Segue abaixo a minha resposta:
“Tem solução, sim. Evidentemente algumas medidas são paliativas. Há formas de intervenção para melhorar a estabilidade dos terrenos, drenar melhor a água, conter encostas, ou seja, melhorar a condição de segurança e a gestão do lugar para que, mesmo numa situação de risco, se possam evitar mortes.
Mas a questão de fundo é que ninguém vai morar numa área de risco porque quer ou porque é burro. As pessoas vão morar numa área de risco porque não têm nenhuma opção para a renda que possuem. Estamos falando de trabalhadores cujo rendimento não possibilita a compra ou aluguel de uma moradia num local adequado. E isso se repete em todas as cidades e regiões metropolitanas.
Não adiantam nada as obras paliativas aqui e ali se não tocarmos nesse ponto fundamental que é: quais são os locais adequados, ou seja, fora das áreas de risco, que serão abertos ou disponibilizados para que a população de menor renda possa morar?”.
Raquel Rolnik é arquiteta urbanista, professora da Faculdade de Arquitetura e Urbanismo da PUC-Campinas e coordenadora da área de urbanismo do Pólis - Instituto de Estudos, Formação e Assessoria em Políticas Sociais.
ÁREA DE RISCO
As grandes tragédias "naturais" infelizmente atingem em cheio os mais pobres. No entanto não ouvi ainda ninguém dizer que ricos e famosos também colaboram para o aumento dessas catástrofes quando, em áreas de proteção ambiental, constroem suas casas, resorts, hotéis e pousadas. Tão responsável é o poder público que autoriza a criação de bairros em áreas de risco como também a construção de condomínios de luxo, hotéis e pousadas no meio da mata atlântica.
POR QUE SÓ APARECE ABRIGO PARA OS JÁ ATINGIDOS PELA TRAGÉDIA?
Acompanhando as reportagens sobre a tragédia na região serrana do RJ, vi várias vezes os repórteres falarem que a Defesa Civil havia interditado áreas, mas que moradores insistiam em permanecer lá.
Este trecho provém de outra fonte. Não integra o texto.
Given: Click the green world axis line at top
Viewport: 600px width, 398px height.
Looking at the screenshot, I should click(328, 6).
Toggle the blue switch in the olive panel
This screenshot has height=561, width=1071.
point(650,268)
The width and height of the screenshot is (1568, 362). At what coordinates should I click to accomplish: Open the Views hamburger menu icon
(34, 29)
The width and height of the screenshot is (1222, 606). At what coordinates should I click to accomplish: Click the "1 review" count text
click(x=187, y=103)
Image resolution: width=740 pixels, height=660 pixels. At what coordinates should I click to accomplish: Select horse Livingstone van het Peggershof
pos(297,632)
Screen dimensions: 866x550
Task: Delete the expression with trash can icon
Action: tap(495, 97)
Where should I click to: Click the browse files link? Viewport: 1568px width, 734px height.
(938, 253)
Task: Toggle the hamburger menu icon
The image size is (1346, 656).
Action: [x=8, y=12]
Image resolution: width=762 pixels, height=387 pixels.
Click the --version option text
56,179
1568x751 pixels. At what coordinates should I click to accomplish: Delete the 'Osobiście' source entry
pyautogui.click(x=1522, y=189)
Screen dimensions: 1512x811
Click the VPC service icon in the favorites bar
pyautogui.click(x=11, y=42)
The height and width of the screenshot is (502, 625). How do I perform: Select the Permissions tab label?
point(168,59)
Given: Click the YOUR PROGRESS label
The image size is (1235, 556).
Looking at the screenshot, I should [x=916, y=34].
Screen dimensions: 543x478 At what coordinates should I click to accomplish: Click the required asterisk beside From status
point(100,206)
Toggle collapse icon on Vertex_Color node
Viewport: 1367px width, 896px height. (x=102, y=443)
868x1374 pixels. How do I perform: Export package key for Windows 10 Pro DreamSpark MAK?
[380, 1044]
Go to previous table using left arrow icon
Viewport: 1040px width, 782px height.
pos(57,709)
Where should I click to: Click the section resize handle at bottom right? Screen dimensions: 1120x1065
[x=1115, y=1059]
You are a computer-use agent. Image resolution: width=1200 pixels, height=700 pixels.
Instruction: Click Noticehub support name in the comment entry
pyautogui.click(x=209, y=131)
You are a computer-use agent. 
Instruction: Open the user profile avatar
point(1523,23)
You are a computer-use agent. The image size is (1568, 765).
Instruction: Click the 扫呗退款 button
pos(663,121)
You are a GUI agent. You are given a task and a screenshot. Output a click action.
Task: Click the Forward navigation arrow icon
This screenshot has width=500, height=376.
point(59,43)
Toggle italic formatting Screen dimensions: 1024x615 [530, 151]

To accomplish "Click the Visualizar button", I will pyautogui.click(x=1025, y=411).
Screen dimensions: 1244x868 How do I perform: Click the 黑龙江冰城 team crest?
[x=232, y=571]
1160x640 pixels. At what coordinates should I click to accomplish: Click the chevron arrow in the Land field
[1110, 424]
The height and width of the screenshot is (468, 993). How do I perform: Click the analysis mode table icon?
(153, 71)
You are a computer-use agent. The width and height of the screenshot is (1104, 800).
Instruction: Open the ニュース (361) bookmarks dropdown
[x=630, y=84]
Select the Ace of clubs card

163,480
Quando questionados: "Mas você vai ficar aqui mesmo sabendo que pode morrer?", a resposta se repetia: "Eu não tenho pra onde ir! Se eu sair daqui, vou pra onde?". A reportagem deixa subentendido que as pessoas são irresponsáveis por estarem arriscando a própria vida. O Governador apela para as pessoas deixarem suas casas, mas não vi em entrevista alguma ele dando alternativa de abrigo. Vê-se que os que estão abrigados agora são os que já perderam sua casa, mas e os que correm o risco de perdê-la, onde devem se refugiar? Quantas mortes poderiam ser evitadas se, em vez de dizer apenas: "Sua casa pode desabar, saia daí!" fosse dito também: "Vá para este endereço, é um abrigo do estado, você pode ficar lá até que cesse o perigo"? Fica aqui a minha pergunta.